## EXERCISE DESCRIPTION:
Rewrite the listing from the line containing "This screenshot has width=395, height=447." through the line containing "Action: pos(829,268)", replacing "Configure button" with "Save button" and leaving every other part of those lines unchanged.

········

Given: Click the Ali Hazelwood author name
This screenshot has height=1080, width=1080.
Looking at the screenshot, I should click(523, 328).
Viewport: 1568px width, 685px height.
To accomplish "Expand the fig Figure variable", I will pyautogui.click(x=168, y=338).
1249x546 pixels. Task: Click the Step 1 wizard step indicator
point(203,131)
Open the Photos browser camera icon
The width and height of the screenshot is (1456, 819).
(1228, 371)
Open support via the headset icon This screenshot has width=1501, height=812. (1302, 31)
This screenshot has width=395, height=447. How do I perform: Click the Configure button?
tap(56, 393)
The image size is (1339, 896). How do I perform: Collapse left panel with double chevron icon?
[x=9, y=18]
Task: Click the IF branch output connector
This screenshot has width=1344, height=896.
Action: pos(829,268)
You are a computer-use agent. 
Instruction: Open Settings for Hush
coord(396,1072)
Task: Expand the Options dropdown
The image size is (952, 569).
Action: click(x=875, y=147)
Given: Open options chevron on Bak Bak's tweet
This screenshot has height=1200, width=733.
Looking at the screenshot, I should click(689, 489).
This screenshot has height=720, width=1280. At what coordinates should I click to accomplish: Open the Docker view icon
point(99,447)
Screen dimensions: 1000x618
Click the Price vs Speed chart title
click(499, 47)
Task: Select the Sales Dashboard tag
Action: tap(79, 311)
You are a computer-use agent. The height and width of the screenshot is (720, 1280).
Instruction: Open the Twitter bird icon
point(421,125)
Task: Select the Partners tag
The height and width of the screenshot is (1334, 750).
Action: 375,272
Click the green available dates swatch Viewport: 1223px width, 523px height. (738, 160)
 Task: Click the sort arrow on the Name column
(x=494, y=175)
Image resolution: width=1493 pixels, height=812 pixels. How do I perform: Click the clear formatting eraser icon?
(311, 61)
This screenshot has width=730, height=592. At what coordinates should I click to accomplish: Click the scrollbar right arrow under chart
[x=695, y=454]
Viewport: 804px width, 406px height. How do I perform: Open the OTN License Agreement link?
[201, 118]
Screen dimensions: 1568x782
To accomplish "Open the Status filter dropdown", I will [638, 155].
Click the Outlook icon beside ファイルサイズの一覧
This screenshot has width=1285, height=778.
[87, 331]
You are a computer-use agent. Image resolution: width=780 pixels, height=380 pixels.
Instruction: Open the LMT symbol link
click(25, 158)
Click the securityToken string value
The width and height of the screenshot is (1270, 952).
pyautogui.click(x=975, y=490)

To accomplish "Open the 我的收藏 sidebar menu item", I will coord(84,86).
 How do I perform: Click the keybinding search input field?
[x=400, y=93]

········

## EXERCISE OUTPUT:
This screenshot has width=395, height=447. How do I perform: Click the Save button?
tap(56, 393)
The image size is (1339, 896). How do I perform: Collapse left panel with double chevron icon?
[x=9, y=18]
Task: Click the IF branch output connector
This screenshot has width=1344, height=896.
Action: pos(829,268)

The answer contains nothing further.